Data shown START

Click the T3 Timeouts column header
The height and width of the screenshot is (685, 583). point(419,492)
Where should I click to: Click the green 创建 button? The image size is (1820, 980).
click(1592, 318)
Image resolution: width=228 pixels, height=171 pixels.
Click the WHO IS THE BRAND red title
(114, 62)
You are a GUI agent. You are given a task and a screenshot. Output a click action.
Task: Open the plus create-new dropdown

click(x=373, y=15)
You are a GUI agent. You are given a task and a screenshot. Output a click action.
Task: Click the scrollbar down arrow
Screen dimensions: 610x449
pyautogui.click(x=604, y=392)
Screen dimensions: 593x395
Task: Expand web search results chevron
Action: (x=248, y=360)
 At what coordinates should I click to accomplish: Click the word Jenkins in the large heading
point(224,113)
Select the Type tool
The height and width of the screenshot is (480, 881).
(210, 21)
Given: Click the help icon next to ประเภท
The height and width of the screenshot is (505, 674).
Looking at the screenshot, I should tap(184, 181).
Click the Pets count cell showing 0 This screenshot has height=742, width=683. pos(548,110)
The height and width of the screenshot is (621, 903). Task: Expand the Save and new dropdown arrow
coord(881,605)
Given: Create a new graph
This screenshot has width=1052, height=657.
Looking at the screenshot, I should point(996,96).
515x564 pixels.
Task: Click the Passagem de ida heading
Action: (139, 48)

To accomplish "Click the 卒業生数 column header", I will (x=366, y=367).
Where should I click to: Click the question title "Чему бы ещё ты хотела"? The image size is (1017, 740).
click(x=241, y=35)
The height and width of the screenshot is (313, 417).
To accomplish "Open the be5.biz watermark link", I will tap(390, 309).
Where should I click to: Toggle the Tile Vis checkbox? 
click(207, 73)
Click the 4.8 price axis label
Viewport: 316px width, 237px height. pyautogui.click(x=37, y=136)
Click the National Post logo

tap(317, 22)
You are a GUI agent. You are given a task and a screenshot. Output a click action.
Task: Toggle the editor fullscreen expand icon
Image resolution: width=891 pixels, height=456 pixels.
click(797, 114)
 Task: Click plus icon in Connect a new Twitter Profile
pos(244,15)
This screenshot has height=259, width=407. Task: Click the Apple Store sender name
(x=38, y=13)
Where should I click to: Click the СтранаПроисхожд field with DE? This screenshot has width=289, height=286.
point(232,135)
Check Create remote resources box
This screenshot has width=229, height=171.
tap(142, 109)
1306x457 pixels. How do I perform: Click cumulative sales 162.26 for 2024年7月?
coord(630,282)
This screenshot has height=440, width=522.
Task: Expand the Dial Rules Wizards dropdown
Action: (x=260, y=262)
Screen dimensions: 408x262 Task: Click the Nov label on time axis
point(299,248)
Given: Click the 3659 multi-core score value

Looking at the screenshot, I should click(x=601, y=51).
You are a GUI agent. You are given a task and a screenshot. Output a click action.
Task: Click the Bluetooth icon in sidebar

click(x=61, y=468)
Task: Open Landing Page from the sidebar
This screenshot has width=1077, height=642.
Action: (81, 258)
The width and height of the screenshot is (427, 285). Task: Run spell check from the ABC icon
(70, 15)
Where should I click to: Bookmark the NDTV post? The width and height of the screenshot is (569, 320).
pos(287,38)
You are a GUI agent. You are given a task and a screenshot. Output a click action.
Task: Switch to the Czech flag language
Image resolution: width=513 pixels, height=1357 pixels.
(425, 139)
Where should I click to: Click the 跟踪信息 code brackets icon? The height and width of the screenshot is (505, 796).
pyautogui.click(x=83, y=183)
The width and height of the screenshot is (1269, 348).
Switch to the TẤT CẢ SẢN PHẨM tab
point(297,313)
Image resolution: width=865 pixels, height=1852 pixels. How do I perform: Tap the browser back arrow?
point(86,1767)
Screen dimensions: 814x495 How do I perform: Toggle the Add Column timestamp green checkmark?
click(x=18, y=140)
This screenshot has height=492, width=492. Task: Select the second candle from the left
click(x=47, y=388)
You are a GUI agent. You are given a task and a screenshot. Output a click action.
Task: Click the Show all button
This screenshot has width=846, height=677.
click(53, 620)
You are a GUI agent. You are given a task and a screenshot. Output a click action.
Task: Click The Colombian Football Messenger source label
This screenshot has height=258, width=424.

Data shown END

Please reproduce all of the entries exactly as they stand.

**Answer to this task**
Click the T3 Timeouts column header
The height and width of the screenshot is (685, 583). point(419,492)
Where should I click to: Click the green 创建 button? The image size is (1820, 980).
click(1592, 318)
Image resolution: width=228 pixels, height=171 pixels.
Click the WHO IS THE BRAND red title
(114, 62)
You are a GUI agent. You are given a task and a screenshot. Output a click action.
Task: Open the plus create-new dropdown

click(x=373, y=15)
You are a GUI agent. You are given a task and a screenshot. Output a click action.
Task: Click the scrollbar down arrow
Screen dimensions: 610x449
pyautogui.click(x=604, y=392)
Screen dimensions: 593x395
Task: Expand web search results chevron
Action: (x=248, y=360)
 At what coordinates should I click to accomplish: Click the word Jenkins in the large heading
point(224,113)
Select the Type tool
The height and width of the screenshot is (480, 881).
(210, 21)
Given: Click the help icon next to ประเภท
The height and width of the screenshot is (505, 674).
Looking at the screenshot, I should tap(184, 181).
Click the Pets count cell showing 0 This screenshot has height=742, width=683. pos(548,110)
The height and width of the screenshot is (621, 903). Task: Expand the Save and new dropdown arrow
coord(881,605)
Given: Create a new graph
This screenshot has width=1052, height=657.
Looking at the screenshot, I should point(996,96).
515x564 pixels.
Task: Click the Passagem de ida heading
Action: (139, 48)

To accomplish "Click the 卒業生数 column header", I will (x=366, y=367).
Where should I click to: Click the question title "Чему бы ещё ты хотела"? The image size is (1017, 740).
click(x=241, y=35)
The height and width of the screenshot is (313, 417).
To accomplish "Open the be5.biz watermark link", I will tap(390, 309).
Where should I click to: Toggle the Tile Vis checkbox? 
click(207, 73)
Click the 4.8 price axis label
Viewport: 316px width, 237px height. pyautogui.click(x=37, y=136)
Click the National Post logo

tap(317, 22)
You are a GUI agent. You are given a task and a screenshot. Output a click action.
Task: Toggle the editor fullscreen expand icon
Image resolution: width=891 pixels, height=456 pixels.
click(797, 114)
 Task: Click plus icon in Connect a new Twitter Profile
pos(244,15)
This screenshot has height=259, width=407. Task: Click the Apple Store sender name
(x=38, y=13)
Where should I click to: Click the СтранаПроисхожд field with DE? This screenshot has width=289, height=286.
point(232,135)
Check Create remote resources box
This screenshot has width=229, height=171.
tap(142, 109)
1306x457 pixels. How do I perform: Click cumulative sales 162.26 for 2024年7月?
coord(630,282)
This screenshot has height=440, width=522.
Task: Expand the Dial Rules Wizards dropdown
Action: (x=260, y=262)
Screen dimensions: 408x262 Task: Click the Nov label on time axis
point(299,248)
Given: Click the 3659 multi-core score value

Looking at the screenshot, I should click(x=601, y=51).
You are a GUI agent. You are given a task and a screenshot. Output a click action.
Task: Click the Bluetooth icon in sidebar

click(x=61, y=468)
Task: Open Landing Page from the sidebar
This screenshot has width=1077, height=642.
Action: (81, 258)
The width and height of the screenshot is (427, 285). Task: Run spell check from the ABC icon
(70, 15)
Where should I click to: Bookmark the NDTV post? The width and height of the screenshot is (569, 320).
pos(287,38)
You are a GUI agent. You are given a task and a screenshot. Output a click action.
Task: Switch to the Czech flag language
Image resolution: width=513 pixels, height=1357 pixels.
(425, 139)
Where should I click to: Click the 跟踪信息 code brackets icon? The height and width of the screenshot is (505, 796).
pyautogui.click(x=83, y=183)
The width and height of the screenshot is (1269, 348).
Switch to the TẤT CẢ SẢN PHẨM tab
point(297,313)
Image resolution: width=865 pixels, height=1852 pixels. How do I perform: Tap the browser back arrow?
point(86,1767)
Screen dimensions: 814x495 How do I perform: Toggle the Add Column timestamp green checkmark?
click(x=18, y=140)
This screenshot has height=492, width=492. Task: Select the second candle from the left
click(x=47, y=388)
You are a GUI agent. You are given a task and a screenshot. Output a click action.
Task: Click the Show all button
This screenshot has width=846, height=677.
click(53, 620)
You are a GUI agent. You are given a task and a screenshot. Output a click action.
Task: Click The Colombian Football Messenger source label
This screenshot has height=258, width=424.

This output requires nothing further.